Biology, images, analysis, design...
Use/Abuse Principles How To Related
"It has long been an axiom of mine that the little things are infinitely the most important" (Sherlock Holmes)

Search this site



Null Hypothesis Significance Testing

Inside a classical test

Null hypothesis significance testing is still the dominant approach to inference, despite being heavily criticised by statisticians. A very large number of standardized, pre-cooked, tests have been developed. Below is a brief resumé of the classical textbook approach to a generic statistical test, broken up to reveal its key steps.

In many pre-cooked statistical tests, these steps are frequently merged or otherwise concealed - on the assumption that all the user need do is to select and apply the most appropriate test. As a result, most conventional textbooks concentrate upon the application phase, pay less attention to the selection part, and provide little or no guidance about interpreting test results - or checking their assumptions.

To begin redressing those omissions let us adopt the conventional approach, ignore the preliminaries, and assume you have some results you wish to test.


  1. An appropriate statistic is chosen
    The first step is to decide upon the most appropriate measure of treatment effect although, for a number of the popular tests, the statistic chosen is also the test's name.
      For example, one of the more popularly tested statistics is the standardized difference between means, known as the t-statistic, and is tested using t-test - which we explore in Unit 8.
    The best choice of statistic depends upon a number of factors - including your experimental / sampling design, what sort of variable you used to record your data, how that data are distributed, and what you consider to be the most appropriate measure of 'treatment effect'.
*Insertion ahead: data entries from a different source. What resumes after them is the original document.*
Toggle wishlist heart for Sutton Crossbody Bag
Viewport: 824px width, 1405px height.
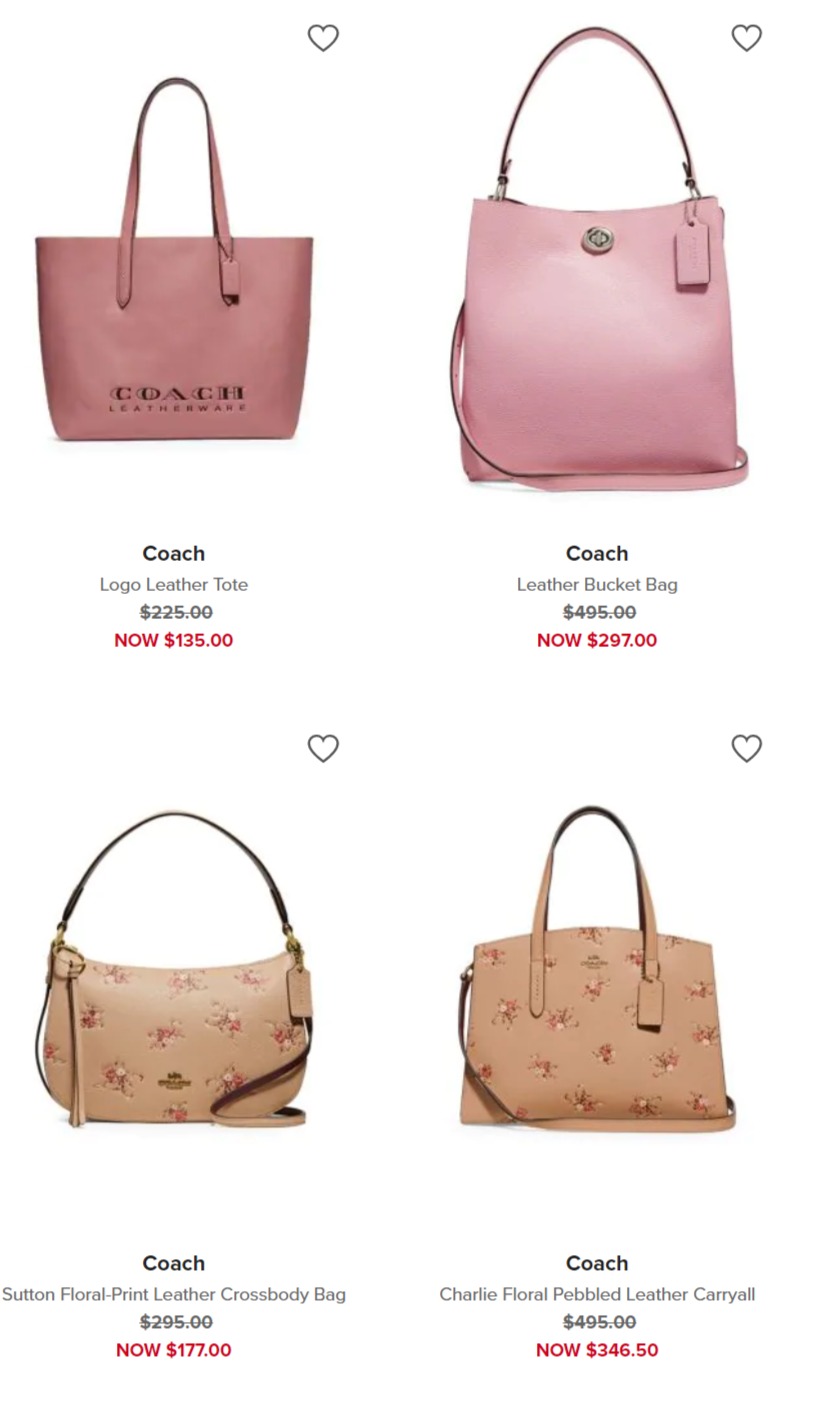(323, 748)
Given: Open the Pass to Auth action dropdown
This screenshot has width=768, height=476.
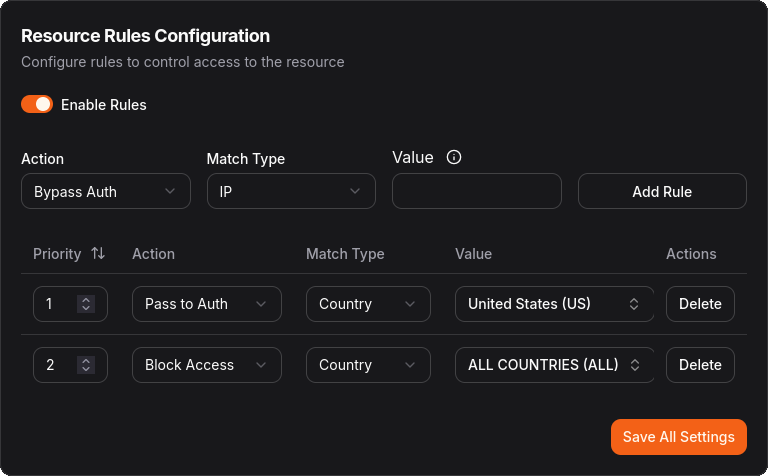Looking at the screenshot, I should pos(206,304).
    One further factor in choosing a statistic is how well it behaves. The most popular statistics are generally not only the most studied, but may also have mathematically straightforward properties - provided certain assumptions, such as normal data, are met. Notice also that, although some statistics offer more precision than others, the most efficient statistics tend to be sensitive to problems such as non-normal data.

  2. The hypotheses are established
    The next step is to draw up two contradictory hypotheses. Usually the alternative hypothesis (H1) would be drawn up first, derived from the biological model that you wish to investigate. For example, you propose that condom use reduces the chance of infection with HIV. Hence the mean incidence for condom users should be lower than the mean incidence for non-condom users:

    H1: μusers < μnon-users
    This can be reformulated by considering the difference between the two means :
    H1: μusers - μnon-users < 0
    A null hypothesis (H0) is then set up in contradiction to the alternative hypothesis. In this case it would be that the incidence rate of HIV in individuals who do not use condoms is the same as or higher than those who do use them.
    H0: μusers - μnon-users ≥ 0
    A test of this hypothesis would be a one-sided test as we are only considering whether condom use reduces the chance of infection. A two-sided test would have the alternative hypothesis that the mean incidence for users and non-users is not the same, whilst the null hypothesis would be that they are the same. In other words, by implication, a 2-sided test allows for the possibility that condom use may increase HIV incidence - or that smoking may reduce the risk of cancer.

  3. A test statistic is calculated, and its distribution estimated.
    This is the test statistic with which to challenge the null hypothesis. The popular test statistics have sampling distributions readily predicted from statistical theory - the parameters for which are estimated from your data, or occasionally, arise from your experimental design.
      For the condom use example, we might use the difference between the rates in users and non-users divided by some measure of the pooled variance to standardise it. This would give us a t-statistic which (given certain conditions are met) will follow the t-distribution - which we meet in Unit 6.
    Alternately, the statistic's distribution can be estimated by some form of computer simulation - which should allow for your sampling / experimental design. Whichever method you use to estimate how your statistic varies, it uses a statistical model which assumes the null hypothesis is true.

  4. The P-value for that test statistic is determined.
    We can now compare our observed value of the statistic under test with how we expect it to be distributed under the null hypothesis. For pre-cooked tests this either from a probability calculator or from tables. The resulting P-value is the probability of getting the observed, or a more extreme, value of the test statistic if the null hypothesis is true.

  5. The inference is drawn.
    The P-value is used as a measure of the degree of consistency (or inconsistency) of your data with the null hypothesis.
    • When the P-value is small (usually less than α=0.05), the null hypothesis is rejected, and the alternative hypothesis is accepted. Alternately, the statistic under test is declared to be 'significant'.
        α is the rejection level and, when the null hypothesis is true, is assumed to equal the Type 1 error rate - in which case α is the probability of wrongly rejecting the test's null hypothesis.
    • When the P-value is large, we stick with the null hypothesis until further data are available - and the test statistic is said to be 'non significant'.